Pictures are to be left out, but please repeat each record exactly.

▶ [Records for the task]:

Start of Block

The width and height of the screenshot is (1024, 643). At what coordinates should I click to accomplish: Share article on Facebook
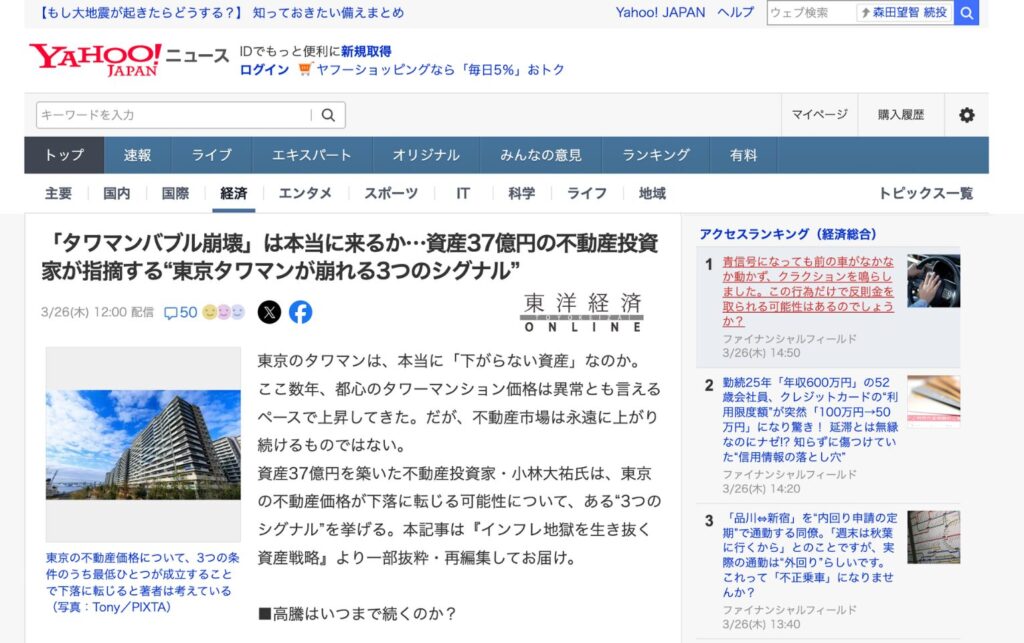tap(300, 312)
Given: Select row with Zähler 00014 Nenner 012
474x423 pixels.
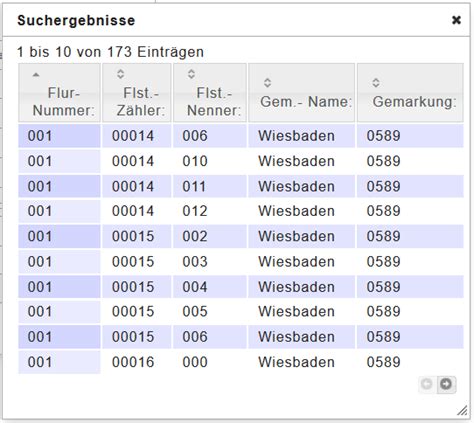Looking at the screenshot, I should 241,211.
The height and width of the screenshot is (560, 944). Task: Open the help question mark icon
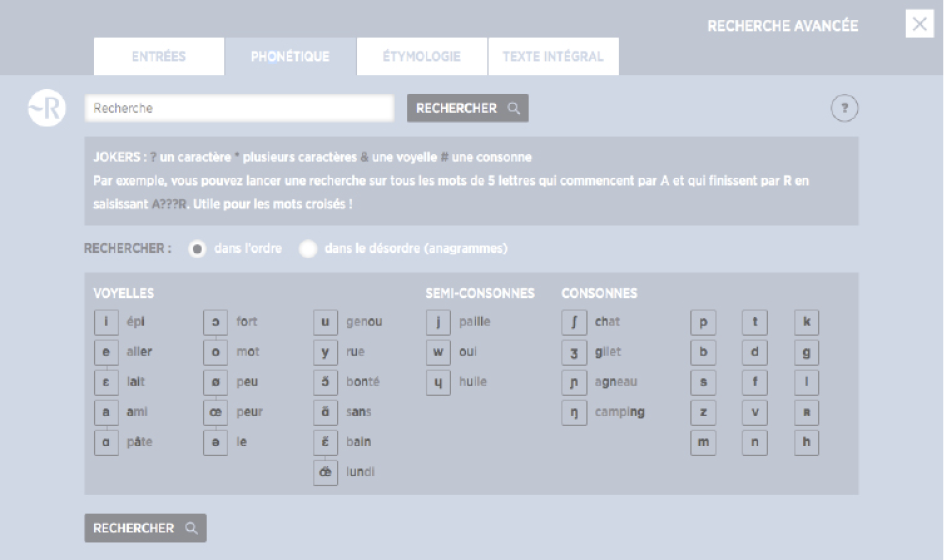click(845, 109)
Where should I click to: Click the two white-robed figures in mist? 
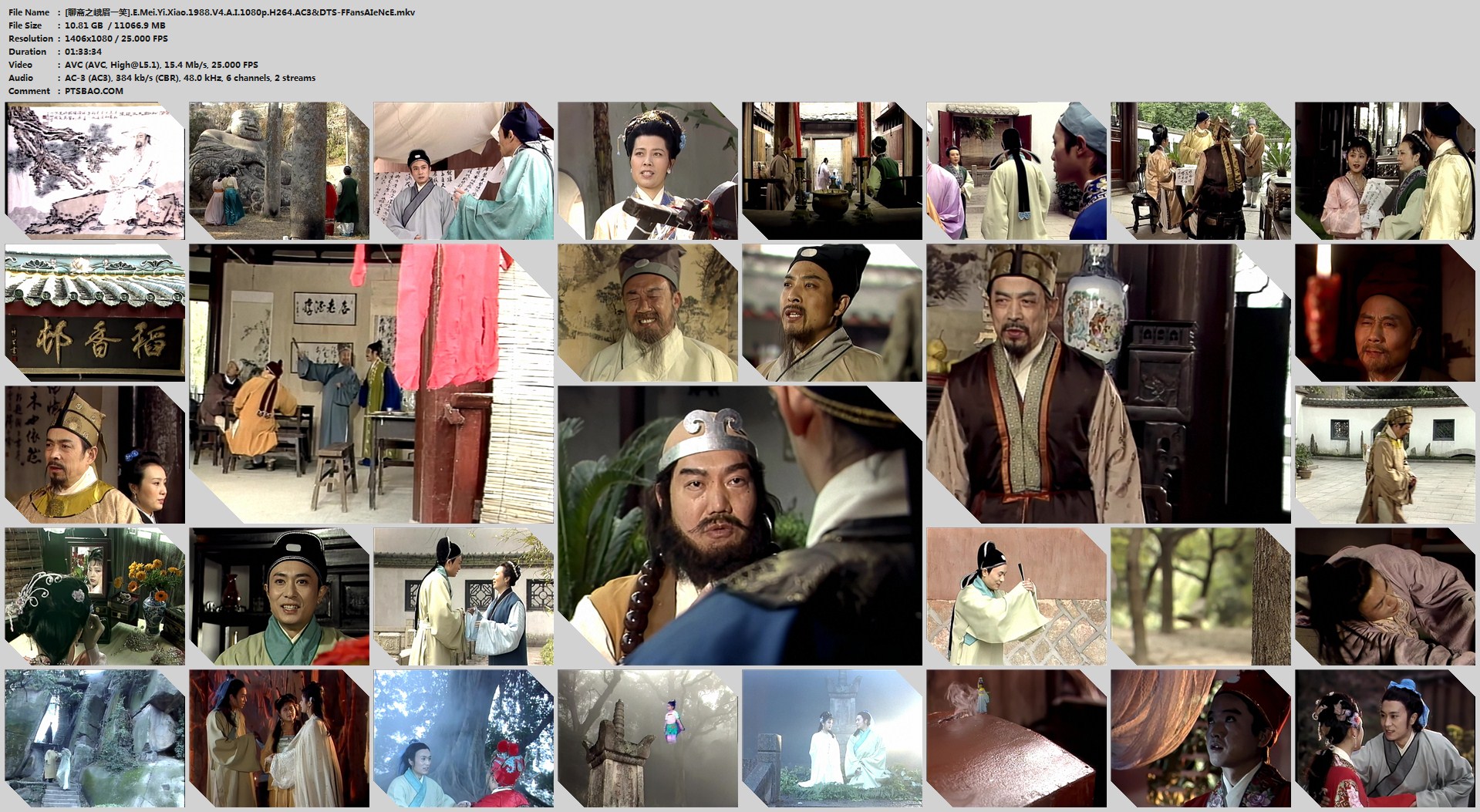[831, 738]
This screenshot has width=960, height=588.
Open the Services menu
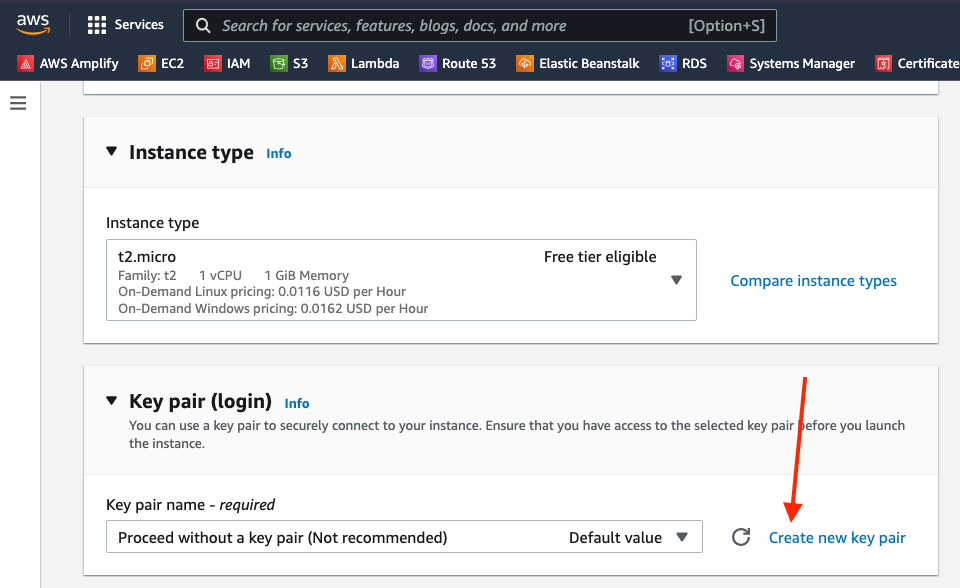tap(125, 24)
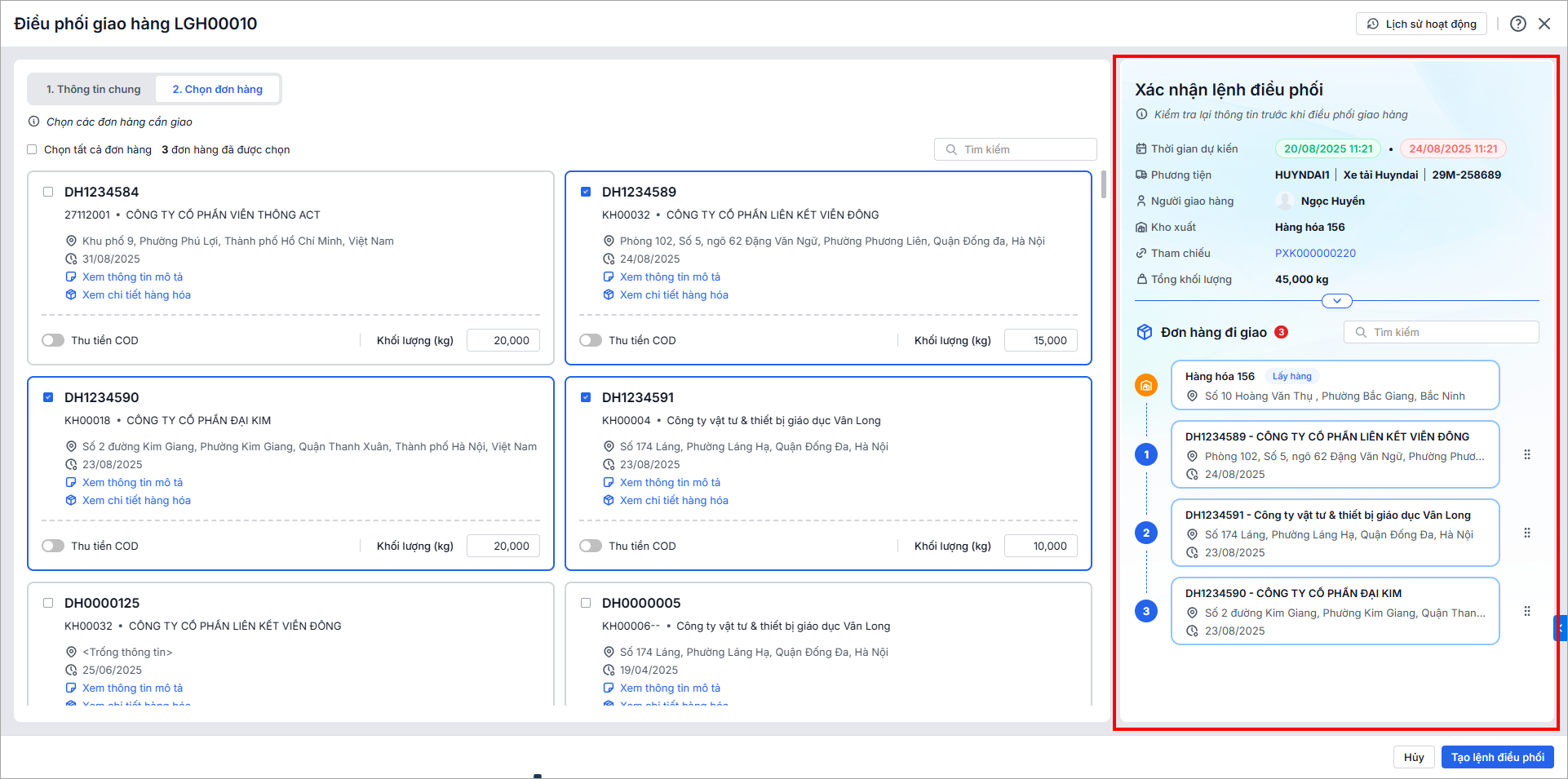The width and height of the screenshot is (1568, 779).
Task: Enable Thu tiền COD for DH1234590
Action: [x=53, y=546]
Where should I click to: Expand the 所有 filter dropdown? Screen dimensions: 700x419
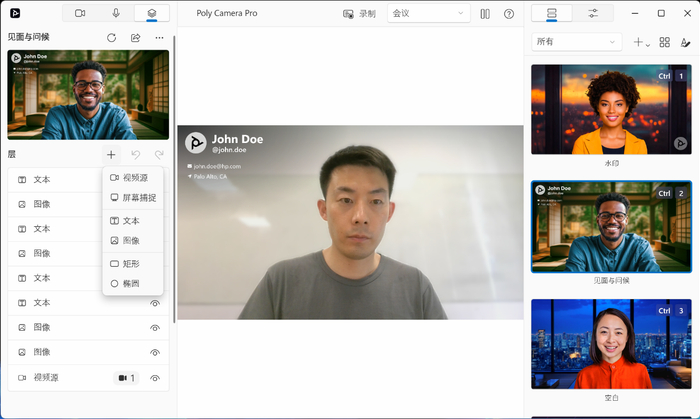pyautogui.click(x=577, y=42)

End of Block

▶ [Answer section]:
The width and height of the screenshot is (1024, 643). At what coordinates should I click to accomplish: Share article on Facebook
tap(300, 312)
Given: Select row with Zähler 00014 Nenner 012
474x423 pixels.
Looking at the screenshot, I should 241,211.
The height and width of the screenshot is (560, 944). Task: Open the help question mark icon
click(845, 109)
Where should I click to: Click the two white-robed figures in mist? 
[831, 738]
This screenshot has width=960, height=588.
Open the Services menu
tap(125, 24)
The width and height of the screenshot is (1568, 779).
Task: Enable Thu tiền COD for DH1234590
Action: [x=53, y=546]
Where should I click to: Expand the 所有 filter dropdown? Screen dimensions: 700x419
pyautogui.click(x=577, y=42)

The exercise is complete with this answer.